Much of it, certainly, was the same as in other cities. The jokes about O'Brien's despair at not having his own TV show already felt a little stale, honestly, given the huge deal he's signed with TBS. They were still funny, but they felt like a leftover element from the original concept that's due to be dropped. Better were the bits tailored to the city, which didn't sound like pandering at all. O'Brien's extended opening monologue had a lot of decent Vegas jokes, and Andy Richter did a whole bit about local seedy strip club Larry's Villa that sounded disturbingly authentic. Even the Triumph the Insult Comic Dog segment, which was all pretaped, made use of exaggeratedly fake inserts to make jokes about the city (which are obviously piped in for each tour stop, but, again, sounded like someone actually bothered to research them).
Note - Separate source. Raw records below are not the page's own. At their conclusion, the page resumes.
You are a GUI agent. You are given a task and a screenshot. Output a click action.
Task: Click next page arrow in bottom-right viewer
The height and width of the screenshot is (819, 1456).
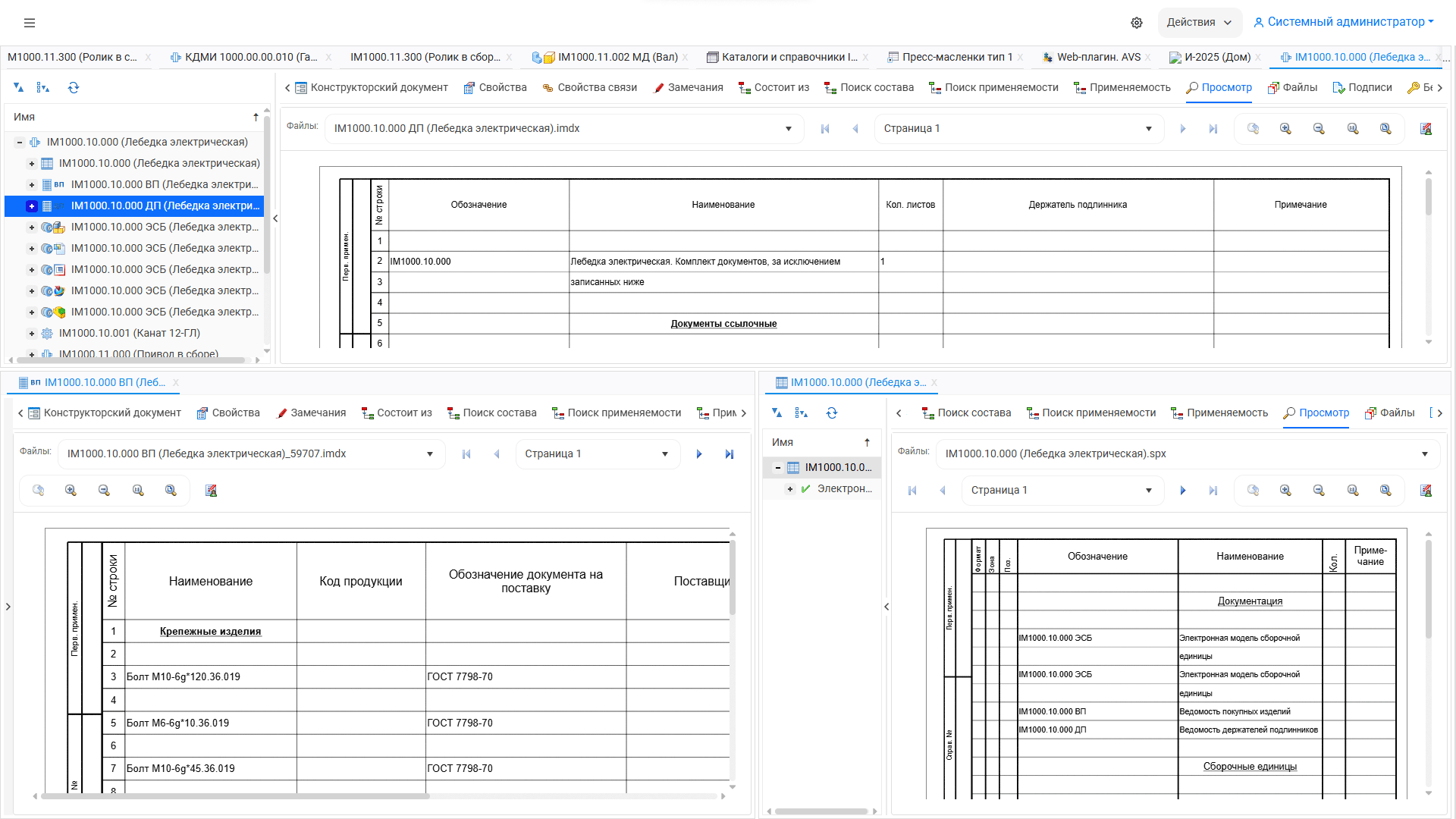tap(1182, 491)
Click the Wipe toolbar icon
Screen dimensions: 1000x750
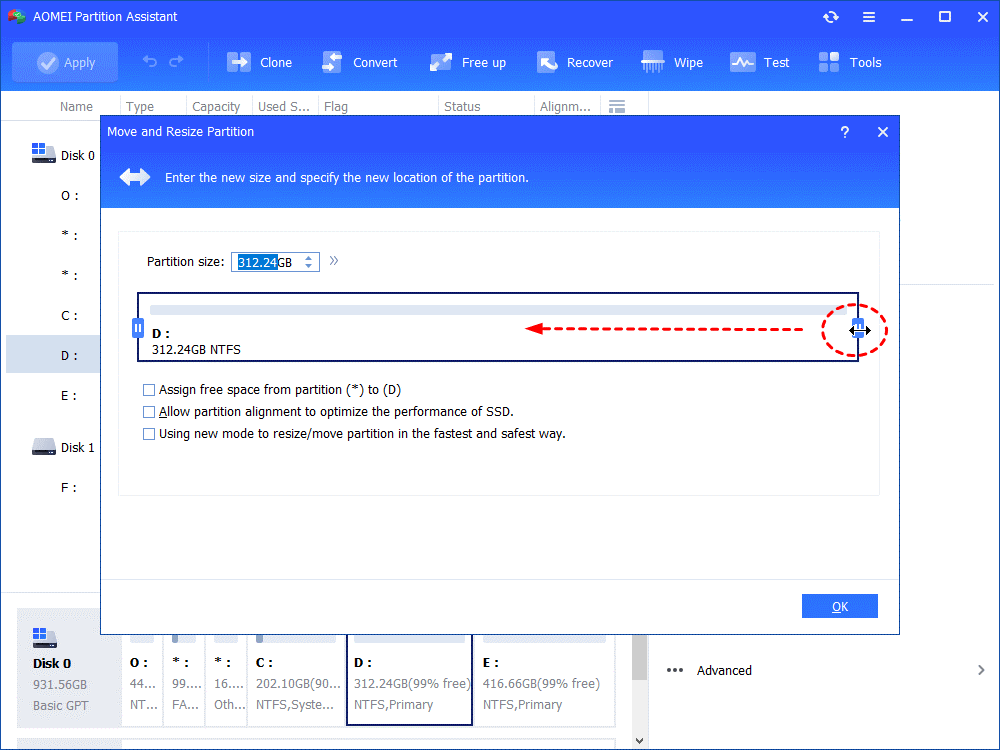pos(653,62)
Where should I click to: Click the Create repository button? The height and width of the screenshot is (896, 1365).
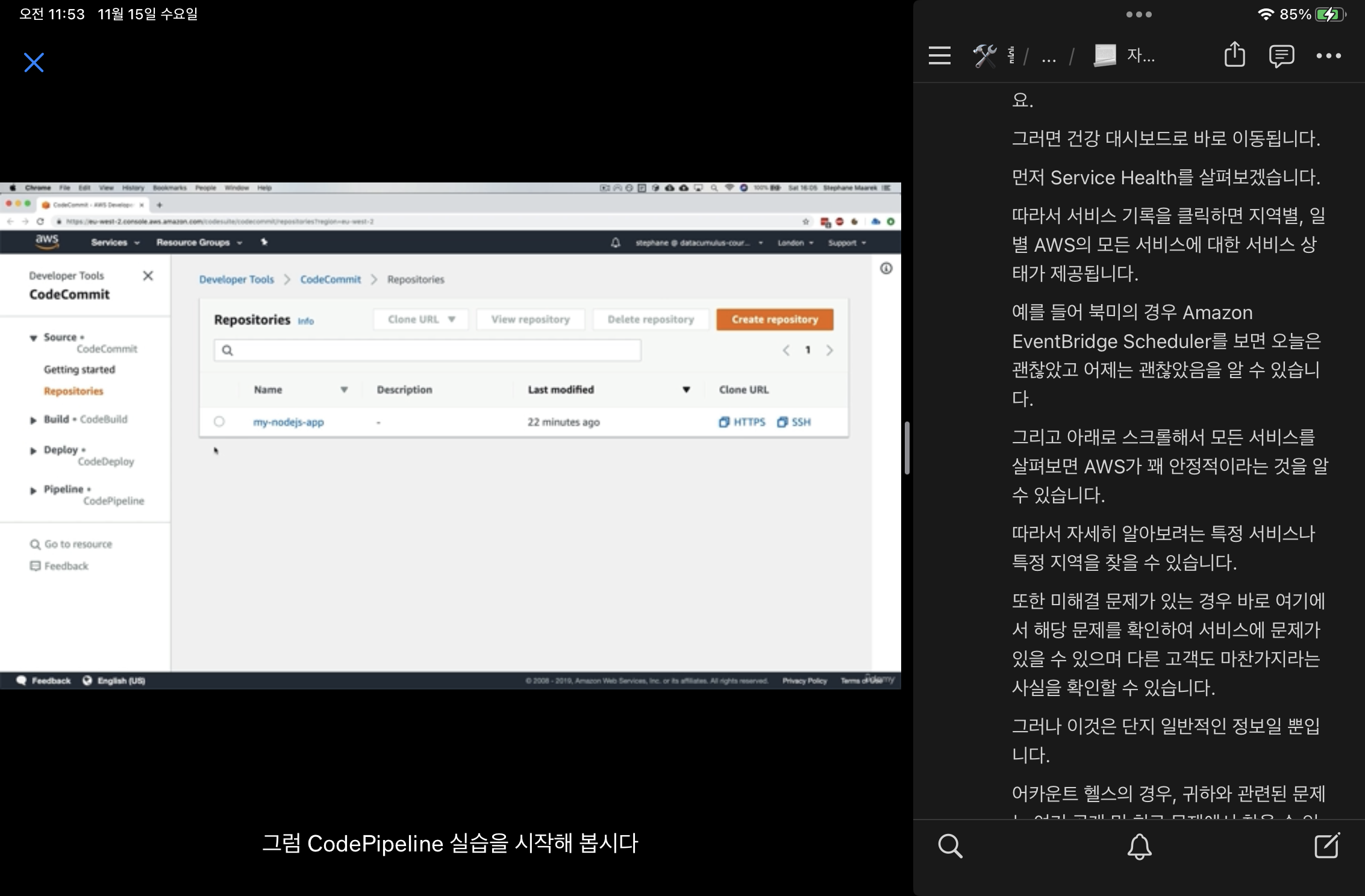click(x=775, y=319)
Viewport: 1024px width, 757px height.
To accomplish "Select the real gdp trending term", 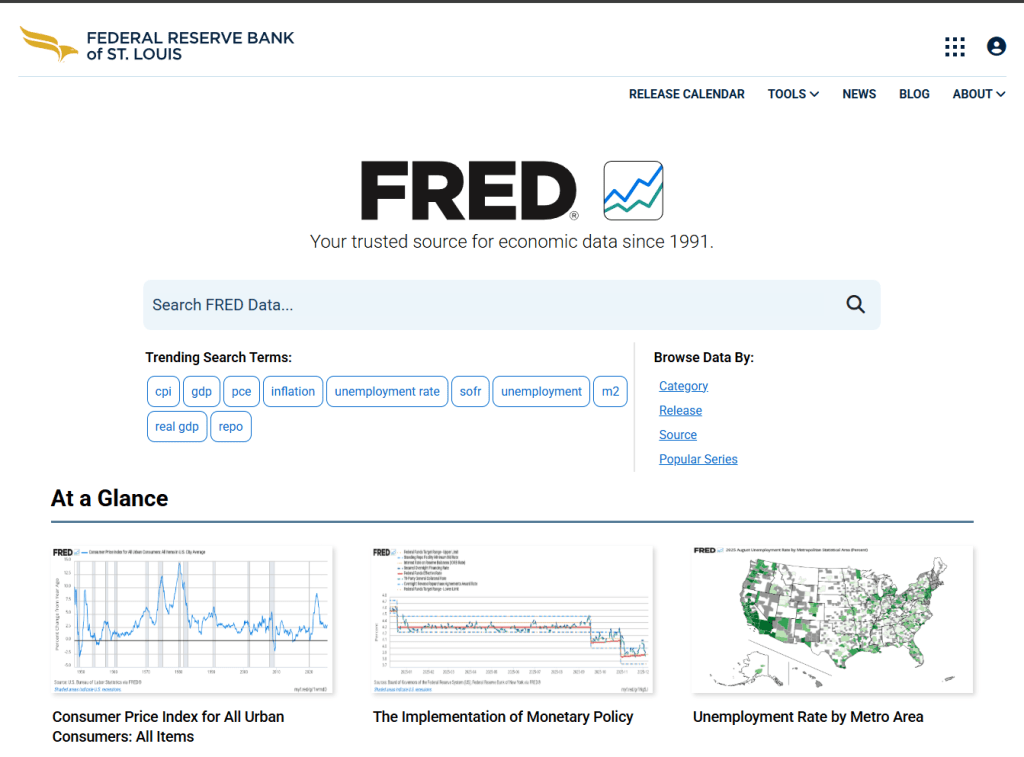I will tap(177, 427).
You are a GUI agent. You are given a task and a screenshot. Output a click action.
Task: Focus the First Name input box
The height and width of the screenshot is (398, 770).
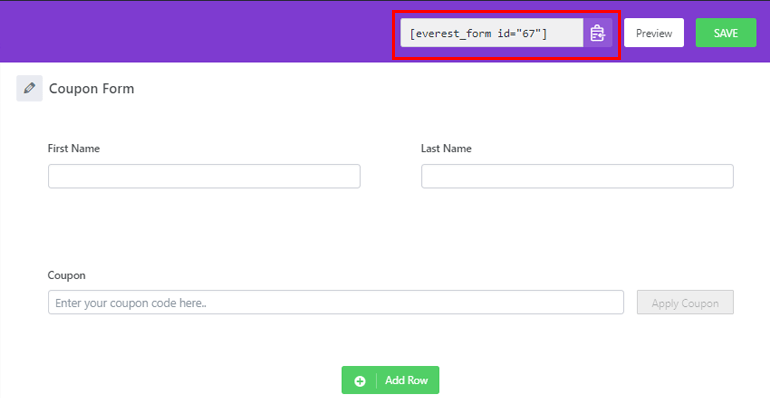point(204,176)
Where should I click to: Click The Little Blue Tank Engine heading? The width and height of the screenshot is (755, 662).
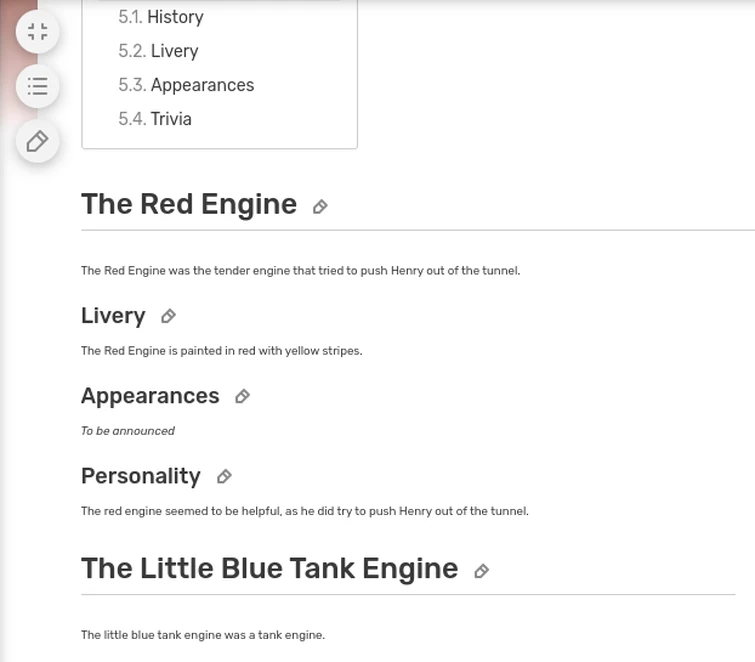tap(269, 568)
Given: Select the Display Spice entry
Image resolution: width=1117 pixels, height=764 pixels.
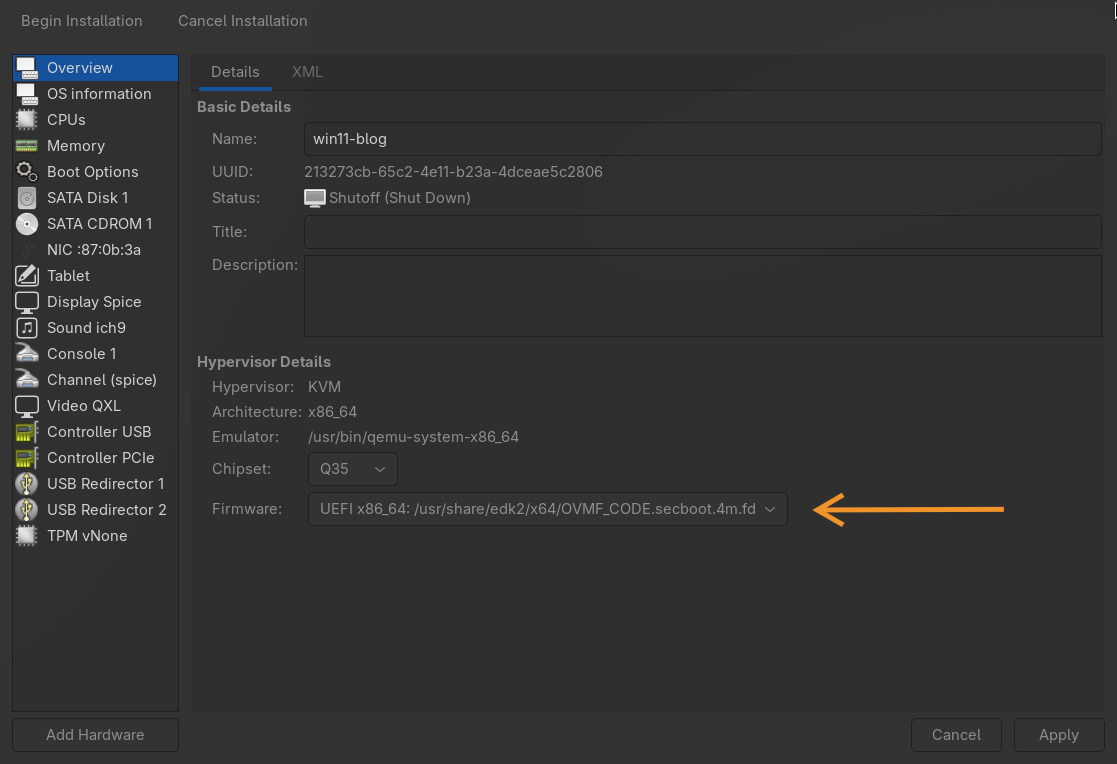Looking at the screenshot, I should point(95,301).
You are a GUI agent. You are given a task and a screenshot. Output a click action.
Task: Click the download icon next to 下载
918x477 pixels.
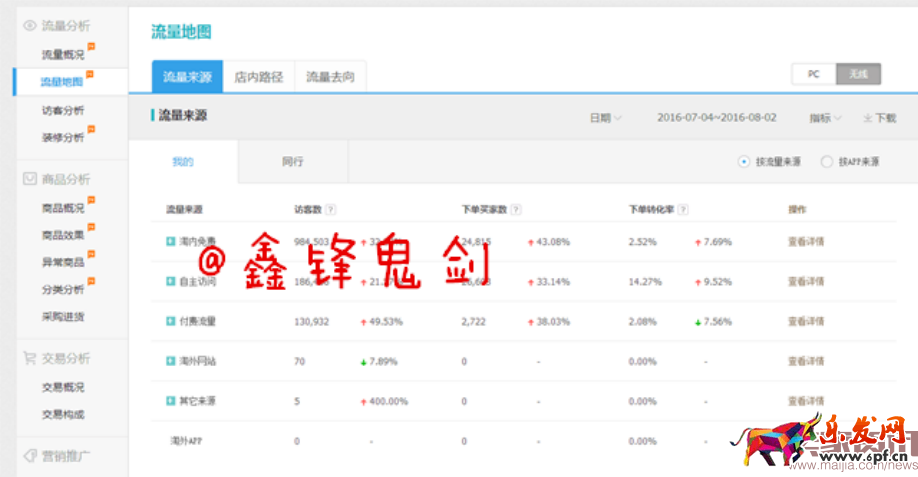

The other main difference was the emphasis on music. The band stayed onstage the whole time, and the show opened with two straightforward musical numbers. O'Brien himself sang several songs, including modified versions of Elvis Presley's "Poke Salad Annie" and disco classic "I Will Survive," poking fun at his own life. There were no surprise guest stars as there have been in other cities, which was the one big disappointment. Granted, most Vegas performers were probably onstage at their own shows during the O'Brien performance, but there must have been someone who would have been willing to show up (Wayne Newton, maybe?). Instead, we got a mediocre stand-up set from former Tonight Show writer Deon Cole, definitely the least exciting part of the show (weird alt-comic Reggie Watts, who was the opening act, was much funnier).

The tour represents a strange in-between point for O'Brien, but it does seem to have reenergized him. I don't know if I'd want to see this sort of Conan O'Brien variety hour on TBS every night rather than a traditional talk show, but if O'Brien is smart, he'll take some of what works in the live setting and incorporate it into his new show. Even if he doesn't, he's shaken up his act in a way that never would have happened if NBC hadn't pushed him to reinvent himself.